(Excerpts from a dataset)
● ● ● ● ●

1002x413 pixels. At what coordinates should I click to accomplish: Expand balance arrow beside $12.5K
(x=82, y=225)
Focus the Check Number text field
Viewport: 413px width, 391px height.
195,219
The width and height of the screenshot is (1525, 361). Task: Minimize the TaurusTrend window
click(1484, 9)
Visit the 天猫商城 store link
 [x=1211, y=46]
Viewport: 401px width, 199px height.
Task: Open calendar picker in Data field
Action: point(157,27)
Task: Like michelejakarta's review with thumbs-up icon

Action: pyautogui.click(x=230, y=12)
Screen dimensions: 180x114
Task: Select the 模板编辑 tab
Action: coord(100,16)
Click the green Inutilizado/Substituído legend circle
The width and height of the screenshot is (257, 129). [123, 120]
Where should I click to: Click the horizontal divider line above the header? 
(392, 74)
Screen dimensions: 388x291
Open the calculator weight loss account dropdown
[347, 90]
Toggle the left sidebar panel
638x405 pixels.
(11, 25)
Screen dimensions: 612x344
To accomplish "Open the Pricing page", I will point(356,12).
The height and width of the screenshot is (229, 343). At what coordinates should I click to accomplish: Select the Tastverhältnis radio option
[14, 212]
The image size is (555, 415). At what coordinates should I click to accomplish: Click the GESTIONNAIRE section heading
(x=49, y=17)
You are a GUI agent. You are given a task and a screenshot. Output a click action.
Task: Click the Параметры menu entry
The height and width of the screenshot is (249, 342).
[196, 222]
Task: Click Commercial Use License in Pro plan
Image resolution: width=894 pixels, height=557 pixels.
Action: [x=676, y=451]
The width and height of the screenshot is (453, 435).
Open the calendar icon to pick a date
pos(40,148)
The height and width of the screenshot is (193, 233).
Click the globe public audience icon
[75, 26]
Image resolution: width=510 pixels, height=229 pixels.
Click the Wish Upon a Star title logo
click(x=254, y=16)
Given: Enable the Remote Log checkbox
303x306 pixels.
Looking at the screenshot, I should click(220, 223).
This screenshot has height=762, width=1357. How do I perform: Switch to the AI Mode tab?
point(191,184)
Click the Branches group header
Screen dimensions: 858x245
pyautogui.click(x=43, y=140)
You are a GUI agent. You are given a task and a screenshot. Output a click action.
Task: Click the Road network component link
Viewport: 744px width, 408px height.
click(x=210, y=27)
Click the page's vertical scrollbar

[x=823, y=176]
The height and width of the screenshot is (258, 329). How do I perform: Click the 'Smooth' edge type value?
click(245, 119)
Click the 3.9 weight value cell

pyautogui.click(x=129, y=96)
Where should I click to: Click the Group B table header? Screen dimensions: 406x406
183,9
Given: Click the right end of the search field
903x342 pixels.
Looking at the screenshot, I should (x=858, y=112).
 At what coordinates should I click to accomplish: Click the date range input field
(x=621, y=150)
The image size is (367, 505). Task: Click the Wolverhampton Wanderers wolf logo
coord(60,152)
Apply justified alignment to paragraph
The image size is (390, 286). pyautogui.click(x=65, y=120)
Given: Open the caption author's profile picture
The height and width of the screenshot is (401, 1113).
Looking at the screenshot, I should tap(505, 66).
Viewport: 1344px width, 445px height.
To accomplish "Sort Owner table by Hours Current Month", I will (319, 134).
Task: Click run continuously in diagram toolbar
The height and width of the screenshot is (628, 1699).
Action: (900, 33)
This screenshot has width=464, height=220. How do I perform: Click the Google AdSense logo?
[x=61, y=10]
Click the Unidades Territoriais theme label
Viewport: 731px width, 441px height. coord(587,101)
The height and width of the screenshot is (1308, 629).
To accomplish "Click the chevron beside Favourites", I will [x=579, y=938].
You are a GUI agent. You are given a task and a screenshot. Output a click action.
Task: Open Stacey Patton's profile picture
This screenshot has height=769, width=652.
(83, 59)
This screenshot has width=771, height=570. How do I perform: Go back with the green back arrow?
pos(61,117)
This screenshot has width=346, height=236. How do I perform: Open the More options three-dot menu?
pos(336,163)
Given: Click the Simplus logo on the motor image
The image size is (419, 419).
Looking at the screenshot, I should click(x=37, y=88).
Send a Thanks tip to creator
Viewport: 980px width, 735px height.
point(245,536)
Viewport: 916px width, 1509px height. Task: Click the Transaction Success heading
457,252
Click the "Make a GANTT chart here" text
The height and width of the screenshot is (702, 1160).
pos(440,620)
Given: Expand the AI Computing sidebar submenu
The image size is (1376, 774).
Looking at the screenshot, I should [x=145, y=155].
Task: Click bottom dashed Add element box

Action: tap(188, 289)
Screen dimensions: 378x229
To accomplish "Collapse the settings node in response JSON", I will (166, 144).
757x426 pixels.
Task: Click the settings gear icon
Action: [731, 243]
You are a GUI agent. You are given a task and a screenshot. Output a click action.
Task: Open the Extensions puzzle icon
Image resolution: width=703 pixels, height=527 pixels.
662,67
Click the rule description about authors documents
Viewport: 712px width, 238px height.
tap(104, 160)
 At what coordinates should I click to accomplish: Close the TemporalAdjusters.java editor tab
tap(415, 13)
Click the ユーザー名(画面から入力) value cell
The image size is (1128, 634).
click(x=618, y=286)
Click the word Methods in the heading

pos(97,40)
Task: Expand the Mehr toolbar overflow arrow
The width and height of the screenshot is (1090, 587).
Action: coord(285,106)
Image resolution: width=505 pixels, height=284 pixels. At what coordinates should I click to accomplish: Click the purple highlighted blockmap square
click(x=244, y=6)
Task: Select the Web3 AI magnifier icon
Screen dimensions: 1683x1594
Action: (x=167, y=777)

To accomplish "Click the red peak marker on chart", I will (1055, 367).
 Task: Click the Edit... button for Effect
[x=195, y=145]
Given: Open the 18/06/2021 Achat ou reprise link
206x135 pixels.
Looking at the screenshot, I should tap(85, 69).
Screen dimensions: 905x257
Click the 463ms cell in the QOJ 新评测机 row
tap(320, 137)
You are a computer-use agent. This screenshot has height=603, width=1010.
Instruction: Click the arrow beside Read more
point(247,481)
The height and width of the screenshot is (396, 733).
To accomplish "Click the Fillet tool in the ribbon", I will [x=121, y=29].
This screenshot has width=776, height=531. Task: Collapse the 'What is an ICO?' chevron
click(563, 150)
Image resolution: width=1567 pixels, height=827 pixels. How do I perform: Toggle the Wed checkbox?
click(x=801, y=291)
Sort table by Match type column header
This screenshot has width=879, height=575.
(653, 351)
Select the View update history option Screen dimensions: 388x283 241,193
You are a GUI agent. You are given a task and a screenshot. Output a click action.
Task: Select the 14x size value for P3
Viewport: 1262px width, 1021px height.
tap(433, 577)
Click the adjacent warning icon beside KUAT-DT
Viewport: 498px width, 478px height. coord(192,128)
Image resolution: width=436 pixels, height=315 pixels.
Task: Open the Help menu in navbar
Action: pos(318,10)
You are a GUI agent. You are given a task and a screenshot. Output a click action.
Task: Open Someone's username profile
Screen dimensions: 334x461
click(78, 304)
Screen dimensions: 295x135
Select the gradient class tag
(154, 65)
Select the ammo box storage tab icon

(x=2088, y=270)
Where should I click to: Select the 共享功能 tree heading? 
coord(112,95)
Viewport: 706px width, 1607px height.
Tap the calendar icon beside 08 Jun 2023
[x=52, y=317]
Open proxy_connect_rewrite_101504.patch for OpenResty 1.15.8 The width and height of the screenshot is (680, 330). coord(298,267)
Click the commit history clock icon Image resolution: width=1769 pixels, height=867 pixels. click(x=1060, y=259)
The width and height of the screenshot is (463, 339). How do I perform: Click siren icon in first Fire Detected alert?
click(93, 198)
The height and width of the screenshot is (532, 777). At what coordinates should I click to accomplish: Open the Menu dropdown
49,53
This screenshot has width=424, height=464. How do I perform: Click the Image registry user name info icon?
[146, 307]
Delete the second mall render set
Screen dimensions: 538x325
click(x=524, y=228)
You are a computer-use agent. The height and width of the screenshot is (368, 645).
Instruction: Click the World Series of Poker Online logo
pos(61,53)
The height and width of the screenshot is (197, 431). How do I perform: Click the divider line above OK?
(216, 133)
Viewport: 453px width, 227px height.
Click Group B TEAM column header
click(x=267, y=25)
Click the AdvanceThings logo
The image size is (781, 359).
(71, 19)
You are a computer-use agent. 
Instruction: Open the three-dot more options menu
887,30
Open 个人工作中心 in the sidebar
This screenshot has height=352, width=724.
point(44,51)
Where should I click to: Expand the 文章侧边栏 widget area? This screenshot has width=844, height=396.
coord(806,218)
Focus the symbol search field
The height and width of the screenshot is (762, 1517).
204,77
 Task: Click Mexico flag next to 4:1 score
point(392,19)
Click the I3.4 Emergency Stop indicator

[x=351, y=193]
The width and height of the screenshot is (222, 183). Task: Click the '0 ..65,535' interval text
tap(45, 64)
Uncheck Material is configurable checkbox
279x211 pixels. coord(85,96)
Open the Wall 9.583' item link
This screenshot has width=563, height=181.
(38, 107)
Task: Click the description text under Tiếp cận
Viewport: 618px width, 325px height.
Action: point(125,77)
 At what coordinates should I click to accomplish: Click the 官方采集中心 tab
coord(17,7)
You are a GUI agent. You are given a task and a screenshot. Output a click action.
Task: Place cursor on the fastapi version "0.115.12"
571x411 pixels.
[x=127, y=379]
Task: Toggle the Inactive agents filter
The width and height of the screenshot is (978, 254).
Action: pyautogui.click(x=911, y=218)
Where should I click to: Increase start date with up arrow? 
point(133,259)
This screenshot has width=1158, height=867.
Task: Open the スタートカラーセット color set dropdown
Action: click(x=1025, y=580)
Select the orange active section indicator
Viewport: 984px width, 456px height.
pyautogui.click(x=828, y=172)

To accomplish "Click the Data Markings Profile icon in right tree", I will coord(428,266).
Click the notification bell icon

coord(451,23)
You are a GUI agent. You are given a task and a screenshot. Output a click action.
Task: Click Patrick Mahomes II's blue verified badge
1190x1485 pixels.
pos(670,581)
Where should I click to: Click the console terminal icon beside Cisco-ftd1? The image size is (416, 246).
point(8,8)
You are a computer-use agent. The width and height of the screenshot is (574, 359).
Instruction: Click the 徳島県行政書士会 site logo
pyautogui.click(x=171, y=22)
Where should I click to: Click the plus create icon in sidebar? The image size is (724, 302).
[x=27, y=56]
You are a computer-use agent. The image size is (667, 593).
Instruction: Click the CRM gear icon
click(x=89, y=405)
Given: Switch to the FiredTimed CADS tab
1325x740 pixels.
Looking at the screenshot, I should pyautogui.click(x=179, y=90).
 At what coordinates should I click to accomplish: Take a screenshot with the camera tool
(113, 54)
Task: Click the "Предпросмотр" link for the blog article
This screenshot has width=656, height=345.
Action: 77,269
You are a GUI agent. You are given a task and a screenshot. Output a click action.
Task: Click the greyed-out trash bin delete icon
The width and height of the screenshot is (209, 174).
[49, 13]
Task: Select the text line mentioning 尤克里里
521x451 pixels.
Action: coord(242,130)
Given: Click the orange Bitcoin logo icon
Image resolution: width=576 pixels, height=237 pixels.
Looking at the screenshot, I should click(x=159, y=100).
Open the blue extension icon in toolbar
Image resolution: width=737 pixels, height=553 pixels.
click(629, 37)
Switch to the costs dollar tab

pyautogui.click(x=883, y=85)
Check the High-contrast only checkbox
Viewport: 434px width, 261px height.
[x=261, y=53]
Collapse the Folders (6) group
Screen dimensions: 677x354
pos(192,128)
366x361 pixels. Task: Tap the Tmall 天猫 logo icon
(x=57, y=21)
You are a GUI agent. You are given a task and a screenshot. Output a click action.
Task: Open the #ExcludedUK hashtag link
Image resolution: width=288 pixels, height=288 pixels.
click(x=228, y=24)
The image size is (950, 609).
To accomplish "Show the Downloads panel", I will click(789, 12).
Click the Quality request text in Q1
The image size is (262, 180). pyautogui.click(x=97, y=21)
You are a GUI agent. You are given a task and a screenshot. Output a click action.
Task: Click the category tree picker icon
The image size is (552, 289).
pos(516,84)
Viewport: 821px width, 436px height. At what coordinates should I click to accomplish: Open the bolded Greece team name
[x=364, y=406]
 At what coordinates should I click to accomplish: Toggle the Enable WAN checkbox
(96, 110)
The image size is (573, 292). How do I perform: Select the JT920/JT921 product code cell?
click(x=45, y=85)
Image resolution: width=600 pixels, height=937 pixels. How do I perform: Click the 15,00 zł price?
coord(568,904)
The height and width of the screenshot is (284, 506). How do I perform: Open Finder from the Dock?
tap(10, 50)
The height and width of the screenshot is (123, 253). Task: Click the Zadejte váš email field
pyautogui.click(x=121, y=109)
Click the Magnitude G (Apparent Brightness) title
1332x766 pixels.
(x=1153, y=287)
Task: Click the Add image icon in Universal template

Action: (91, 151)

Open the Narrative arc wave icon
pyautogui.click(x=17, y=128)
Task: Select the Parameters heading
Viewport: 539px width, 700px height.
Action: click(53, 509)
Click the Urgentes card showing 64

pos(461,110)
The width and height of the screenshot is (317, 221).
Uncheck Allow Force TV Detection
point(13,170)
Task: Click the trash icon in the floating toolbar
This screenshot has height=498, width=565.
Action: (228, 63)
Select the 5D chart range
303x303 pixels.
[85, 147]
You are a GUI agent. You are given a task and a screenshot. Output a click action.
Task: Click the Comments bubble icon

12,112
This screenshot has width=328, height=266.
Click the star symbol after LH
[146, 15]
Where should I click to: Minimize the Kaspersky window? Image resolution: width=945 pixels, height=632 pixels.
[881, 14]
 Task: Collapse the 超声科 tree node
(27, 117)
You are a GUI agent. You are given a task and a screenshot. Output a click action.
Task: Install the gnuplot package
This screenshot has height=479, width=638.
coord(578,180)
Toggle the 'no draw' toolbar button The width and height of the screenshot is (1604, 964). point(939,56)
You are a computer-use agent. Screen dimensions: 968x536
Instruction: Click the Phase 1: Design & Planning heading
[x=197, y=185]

● ● ● ● ●

### Work instructions:
All lines in the records above with "Focus" need to be found and copied.

### Solution for this exercise:
Focus the Check Number text field
Focus the symbol search field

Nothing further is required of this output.